Second, the Amended Complaint plausibly alleges that Defendants were aware of at least some of the alleged protected activities. In particular, the Amended Complaint specifically alleges that she met with the VSCHSD administration “every year” since 2014 to discuss her belief that the treatment she faced was “simply because she was an unmarried woman without children.” (Am. Compl. ¶ 37.) Thus, “Defendants were put on direct notice of discrimination she faced at least six (6) times over the years since 2014.” (Id. ¶ 39.) The Amended Complaint does not expressly allege that Defendants were aware of Fisher’s communications with Local 1633 representatives and the president. It does, however, allege that the Local 1633 president informed Fisher that she was “on a slippery slope with the District,” which suggests that the union and Defendants had some degree of communication regarding Fisher’s actions. (Id. ¶ 52.)

Third, the only timely alleged retaliatory incident, the suspension of Fisher’s pay and benefits, satisfies the adverse action requirement, as the loss of one’s income and benefits plainly may “dissuade[ ] a reasonable worker from making or supporting a charge of discrimination.” See Carr, 76 F.4th at 179.

Fourth, the Amended Complaint plausibly alleges a causal relationship between the alleged protected activities and Defendants’ decision to suspend Fisher’s pay and benefits. In particular, the Amended Complaint plausibly alleges facts showing retaliatory intent—for example, the Local 1633 president’s decision to discourage Fisher from lodging further complaints because she was on “a slippery slope with the District.” (Am. Compl. ¶ 52.) Moreover, the temporal proximity between the April 26, 2021 call with the Local 1633 president and the September 1, 2021 suspension of Fisher’s pay and benefits plausibly alleges a causal connection at the pleading stage. Am. Compl. ¶¶ 48, 52; See Gorzynski v. JetBlue Airways Corp., 596 F.3d 93, 110 (2d Cir. 2010) (“Though this Court has not drawn a bright line defining, for the purposes of a prima facie case, the outer limits beyond which a temporal relationship is too attenuated to establish causation, we have previously held that five months is not too long to find the causal relationship.”).

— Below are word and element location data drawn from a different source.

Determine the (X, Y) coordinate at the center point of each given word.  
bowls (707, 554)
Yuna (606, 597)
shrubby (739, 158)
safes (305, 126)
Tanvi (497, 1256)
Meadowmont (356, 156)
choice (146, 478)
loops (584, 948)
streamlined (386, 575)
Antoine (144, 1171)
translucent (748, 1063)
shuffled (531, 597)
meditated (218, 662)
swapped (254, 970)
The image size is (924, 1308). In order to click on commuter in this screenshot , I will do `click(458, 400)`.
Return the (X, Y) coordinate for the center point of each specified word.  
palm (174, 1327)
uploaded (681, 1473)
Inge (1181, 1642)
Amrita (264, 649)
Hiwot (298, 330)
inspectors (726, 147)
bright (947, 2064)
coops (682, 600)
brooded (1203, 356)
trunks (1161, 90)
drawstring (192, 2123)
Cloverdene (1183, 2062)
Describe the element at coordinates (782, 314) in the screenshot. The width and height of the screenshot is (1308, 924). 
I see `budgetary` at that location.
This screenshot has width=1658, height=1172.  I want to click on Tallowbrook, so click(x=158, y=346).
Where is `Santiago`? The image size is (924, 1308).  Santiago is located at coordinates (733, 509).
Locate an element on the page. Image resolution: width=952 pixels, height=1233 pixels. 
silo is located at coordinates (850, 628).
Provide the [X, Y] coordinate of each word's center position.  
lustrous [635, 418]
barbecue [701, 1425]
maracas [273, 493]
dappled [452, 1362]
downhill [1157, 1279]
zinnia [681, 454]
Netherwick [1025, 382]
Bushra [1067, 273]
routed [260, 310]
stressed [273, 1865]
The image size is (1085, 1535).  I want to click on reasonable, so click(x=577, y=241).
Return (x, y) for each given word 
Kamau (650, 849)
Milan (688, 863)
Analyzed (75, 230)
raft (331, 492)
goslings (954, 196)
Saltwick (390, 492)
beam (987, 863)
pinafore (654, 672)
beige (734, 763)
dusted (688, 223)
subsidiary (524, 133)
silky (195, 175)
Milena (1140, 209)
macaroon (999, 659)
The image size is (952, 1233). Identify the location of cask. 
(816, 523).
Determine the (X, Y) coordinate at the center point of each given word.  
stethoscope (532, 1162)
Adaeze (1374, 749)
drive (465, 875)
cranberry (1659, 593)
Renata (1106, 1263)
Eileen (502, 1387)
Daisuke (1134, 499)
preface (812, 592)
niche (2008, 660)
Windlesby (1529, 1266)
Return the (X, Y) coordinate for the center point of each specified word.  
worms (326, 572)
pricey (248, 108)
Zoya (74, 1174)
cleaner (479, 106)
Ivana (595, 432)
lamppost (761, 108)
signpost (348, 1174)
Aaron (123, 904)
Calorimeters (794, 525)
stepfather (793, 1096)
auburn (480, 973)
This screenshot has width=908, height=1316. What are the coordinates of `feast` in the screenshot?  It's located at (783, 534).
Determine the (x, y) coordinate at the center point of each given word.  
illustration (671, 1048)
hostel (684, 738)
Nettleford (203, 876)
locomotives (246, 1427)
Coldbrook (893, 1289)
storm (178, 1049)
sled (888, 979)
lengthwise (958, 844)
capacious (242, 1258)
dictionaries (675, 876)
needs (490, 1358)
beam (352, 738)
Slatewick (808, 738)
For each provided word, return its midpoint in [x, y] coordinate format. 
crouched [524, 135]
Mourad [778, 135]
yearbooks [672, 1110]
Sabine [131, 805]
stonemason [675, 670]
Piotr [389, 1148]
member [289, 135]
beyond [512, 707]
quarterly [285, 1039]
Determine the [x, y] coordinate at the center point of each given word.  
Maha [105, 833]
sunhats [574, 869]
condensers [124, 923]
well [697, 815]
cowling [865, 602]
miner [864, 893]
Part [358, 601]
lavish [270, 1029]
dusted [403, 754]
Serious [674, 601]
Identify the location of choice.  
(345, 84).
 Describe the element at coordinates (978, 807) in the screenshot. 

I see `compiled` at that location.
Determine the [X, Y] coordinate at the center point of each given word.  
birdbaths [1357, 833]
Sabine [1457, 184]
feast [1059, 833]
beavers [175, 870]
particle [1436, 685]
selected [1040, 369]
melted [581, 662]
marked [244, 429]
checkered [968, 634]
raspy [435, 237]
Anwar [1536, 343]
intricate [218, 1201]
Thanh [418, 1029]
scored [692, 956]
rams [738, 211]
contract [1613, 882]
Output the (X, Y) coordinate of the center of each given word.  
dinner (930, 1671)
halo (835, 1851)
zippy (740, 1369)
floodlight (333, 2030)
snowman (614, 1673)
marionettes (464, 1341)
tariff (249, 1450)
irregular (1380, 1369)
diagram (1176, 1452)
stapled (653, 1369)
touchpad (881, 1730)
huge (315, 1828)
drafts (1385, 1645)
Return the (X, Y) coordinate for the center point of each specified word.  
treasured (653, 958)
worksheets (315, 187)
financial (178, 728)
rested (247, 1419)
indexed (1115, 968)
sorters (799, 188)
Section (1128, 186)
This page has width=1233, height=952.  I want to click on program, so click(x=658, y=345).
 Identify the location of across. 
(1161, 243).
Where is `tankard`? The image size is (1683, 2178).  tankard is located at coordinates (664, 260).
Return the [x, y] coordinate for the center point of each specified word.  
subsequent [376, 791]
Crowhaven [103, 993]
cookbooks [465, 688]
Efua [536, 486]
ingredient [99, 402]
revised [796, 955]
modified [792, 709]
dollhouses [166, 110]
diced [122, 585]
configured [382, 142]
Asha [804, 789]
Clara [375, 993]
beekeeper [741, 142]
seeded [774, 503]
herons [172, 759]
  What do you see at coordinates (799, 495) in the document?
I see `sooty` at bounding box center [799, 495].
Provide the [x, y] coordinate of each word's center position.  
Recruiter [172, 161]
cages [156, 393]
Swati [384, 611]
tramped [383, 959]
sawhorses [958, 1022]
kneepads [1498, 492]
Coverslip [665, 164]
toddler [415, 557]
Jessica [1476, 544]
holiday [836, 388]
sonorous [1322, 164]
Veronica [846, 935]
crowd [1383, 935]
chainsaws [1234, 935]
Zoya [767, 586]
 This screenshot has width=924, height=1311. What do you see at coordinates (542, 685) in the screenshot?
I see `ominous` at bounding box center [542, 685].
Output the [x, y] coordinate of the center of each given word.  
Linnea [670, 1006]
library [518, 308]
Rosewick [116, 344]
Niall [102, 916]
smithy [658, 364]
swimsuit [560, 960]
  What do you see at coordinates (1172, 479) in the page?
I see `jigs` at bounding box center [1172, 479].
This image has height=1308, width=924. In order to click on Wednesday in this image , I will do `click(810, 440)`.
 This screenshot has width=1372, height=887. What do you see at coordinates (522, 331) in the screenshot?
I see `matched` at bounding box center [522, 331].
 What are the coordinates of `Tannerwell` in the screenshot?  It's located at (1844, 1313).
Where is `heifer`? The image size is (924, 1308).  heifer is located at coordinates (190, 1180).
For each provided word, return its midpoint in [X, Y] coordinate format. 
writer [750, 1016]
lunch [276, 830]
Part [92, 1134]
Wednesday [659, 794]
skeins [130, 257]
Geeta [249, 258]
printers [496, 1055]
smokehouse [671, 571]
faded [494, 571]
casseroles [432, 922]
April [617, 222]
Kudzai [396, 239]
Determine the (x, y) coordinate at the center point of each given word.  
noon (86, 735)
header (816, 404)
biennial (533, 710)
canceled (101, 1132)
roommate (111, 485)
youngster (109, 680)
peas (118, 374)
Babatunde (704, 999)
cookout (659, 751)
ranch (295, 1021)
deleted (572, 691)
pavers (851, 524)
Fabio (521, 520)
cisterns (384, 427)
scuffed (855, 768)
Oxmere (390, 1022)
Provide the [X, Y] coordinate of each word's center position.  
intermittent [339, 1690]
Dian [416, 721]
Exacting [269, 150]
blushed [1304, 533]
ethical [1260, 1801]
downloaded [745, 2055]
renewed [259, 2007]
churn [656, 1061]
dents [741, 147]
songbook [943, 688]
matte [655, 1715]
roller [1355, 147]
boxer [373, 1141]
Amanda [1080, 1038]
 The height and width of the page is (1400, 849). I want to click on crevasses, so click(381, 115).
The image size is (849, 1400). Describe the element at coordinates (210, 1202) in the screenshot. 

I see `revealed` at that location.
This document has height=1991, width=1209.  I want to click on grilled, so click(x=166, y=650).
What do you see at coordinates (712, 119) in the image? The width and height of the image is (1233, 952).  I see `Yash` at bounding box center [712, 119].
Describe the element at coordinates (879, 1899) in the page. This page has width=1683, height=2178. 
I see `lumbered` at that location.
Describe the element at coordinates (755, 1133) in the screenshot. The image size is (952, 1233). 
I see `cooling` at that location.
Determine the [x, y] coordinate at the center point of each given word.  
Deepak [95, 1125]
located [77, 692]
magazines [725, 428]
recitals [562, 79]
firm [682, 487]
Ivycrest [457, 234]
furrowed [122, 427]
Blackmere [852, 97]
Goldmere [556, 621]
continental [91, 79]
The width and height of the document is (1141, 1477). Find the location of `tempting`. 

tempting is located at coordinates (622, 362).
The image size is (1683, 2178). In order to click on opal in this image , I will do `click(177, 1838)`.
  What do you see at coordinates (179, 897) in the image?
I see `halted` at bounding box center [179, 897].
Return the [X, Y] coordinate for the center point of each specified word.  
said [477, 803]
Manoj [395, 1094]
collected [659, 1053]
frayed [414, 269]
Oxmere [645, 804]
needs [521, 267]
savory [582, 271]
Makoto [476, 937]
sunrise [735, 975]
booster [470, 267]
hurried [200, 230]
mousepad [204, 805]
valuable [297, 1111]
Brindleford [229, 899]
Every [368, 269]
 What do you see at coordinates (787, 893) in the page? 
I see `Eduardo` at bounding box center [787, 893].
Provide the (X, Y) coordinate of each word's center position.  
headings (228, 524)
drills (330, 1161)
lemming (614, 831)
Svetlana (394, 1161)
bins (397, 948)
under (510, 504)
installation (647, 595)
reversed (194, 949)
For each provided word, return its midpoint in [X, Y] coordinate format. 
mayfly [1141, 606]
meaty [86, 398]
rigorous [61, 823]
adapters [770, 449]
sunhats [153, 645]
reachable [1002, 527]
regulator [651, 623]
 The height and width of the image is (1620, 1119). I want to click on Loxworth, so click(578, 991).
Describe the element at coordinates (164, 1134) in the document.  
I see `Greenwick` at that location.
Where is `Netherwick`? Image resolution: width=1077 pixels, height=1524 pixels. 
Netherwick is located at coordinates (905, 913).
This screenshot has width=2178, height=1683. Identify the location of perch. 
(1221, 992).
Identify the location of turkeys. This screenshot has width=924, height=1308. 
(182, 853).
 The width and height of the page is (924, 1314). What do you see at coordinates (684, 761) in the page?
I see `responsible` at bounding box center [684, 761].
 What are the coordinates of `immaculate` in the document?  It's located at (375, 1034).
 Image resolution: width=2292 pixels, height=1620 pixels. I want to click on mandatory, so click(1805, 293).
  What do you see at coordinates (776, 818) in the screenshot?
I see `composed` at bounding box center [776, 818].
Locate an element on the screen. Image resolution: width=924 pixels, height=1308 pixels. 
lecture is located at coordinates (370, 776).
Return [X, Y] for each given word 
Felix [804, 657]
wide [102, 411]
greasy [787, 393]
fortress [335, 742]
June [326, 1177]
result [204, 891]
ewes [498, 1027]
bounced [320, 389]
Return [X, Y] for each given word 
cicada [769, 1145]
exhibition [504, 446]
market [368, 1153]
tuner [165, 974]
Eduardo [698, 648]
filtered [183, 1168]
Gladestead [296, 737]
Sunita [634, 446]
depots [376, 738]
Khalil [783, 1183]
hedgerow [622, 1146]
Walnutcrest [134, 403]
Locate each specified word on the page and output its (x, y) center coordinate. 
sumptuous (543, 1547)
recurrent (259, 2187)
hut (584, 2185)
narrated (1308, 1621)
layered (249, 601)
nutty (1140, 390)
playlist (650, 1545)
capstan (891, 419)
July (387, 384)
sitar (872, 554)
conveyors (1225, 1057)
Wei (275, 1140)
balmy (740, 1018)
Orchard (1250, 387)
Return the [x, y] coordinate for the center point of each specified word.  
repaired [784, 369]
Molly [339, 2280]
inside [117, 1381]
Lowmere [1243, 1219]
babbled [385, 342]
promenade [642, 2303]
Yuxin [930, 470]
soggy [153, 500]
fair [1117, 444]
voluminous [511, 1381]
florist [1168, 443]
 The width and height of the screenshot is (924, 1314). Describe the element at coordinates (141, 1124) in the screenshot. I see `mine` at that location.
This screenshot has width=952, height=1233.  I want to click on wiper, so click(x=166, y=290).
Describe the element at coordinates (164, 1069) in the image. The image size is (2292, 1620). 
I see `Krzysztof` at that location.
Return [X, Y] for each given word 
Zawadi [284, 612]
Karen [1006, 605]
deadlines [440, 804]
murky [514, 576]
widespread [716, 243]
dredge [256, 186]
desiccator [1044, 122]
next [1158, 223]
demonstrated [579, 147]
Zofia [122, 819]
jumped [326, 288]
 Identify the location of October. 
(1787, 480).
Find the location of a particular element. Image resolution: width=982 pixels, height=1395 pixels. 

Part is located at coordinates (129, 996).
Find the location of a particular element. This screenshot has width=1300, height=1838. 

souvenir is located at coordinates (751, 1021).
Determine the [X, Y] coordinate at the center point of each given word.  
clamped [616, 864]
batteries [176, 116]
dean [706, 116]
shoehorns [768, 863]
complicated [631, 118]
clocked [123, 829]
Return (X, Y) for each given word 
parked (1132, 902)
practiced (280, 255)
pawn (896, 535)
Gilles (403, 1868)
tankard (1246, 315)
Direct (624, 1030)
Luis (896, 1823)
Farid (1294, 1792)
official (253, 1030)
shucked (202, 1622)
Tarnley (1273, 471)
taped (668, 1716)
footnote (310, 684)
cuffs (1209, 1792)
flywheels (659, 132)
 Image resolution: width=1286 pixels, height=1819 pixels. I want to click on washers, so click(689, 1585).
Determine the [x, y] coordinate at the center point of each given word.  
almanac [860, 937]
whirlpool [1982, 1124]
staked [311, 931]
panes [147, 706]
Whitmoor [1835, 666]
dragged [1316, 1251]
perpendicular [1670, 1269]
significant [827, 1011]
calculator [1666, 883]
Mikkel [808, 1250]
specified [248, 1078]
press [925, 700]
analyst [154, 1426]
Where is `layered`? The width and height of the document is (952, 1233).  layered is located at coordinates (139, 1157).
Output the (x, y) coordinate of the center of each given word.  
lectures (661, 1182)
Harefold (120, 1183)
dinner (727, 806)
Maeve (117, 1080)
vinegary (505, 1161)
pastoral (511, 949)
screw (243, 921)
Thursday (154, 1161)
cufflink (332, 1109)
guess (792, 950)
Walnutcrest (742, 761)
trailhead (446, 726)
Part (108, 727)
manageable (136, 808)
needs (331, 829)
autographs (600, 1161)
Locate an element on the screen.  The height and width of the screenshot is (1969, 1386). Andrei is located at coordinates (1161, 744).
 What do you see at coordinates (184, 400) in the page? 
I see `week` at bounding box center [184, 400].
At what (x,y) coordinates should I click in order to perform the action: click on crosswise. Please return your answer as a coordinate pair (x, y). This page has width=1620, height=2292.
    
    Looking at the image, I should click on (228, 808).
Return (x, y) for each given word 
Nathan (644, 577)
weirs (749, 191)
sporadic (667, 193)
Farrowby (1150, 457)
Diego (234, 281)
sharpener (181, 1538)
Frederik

Defendants’ arguments for dismissal of Fisher’s retaliation claim center on the Amended Complaint’s allegation that Defendants suspended Fisher’s pay and benefits in “retaliation for her FMLA leave taken in February 2021,” and I address that separate claim below, Discussion Section VIII.b. (Mem. at 16.) But the Amended Complaint also alleges that Defendants suspended Fisher’s pay and benefits “as a means of retaliating against her for complaining about their years-long campaign of discrimination and unlawful, hostile treatment.” (Am. Compl. ¶ 50.) Defendants cite no authority suggesting that Fisher cannot bring retaliation claims under both Title VII and the FMLA, or that, at the pleading stage, Fisher’s Title VII retaliation claim cannot go forward even if the FLMA retaliation claim does not withstand a Rule 12(b)(6) motion.

Accordingly, dismissal was not warranted.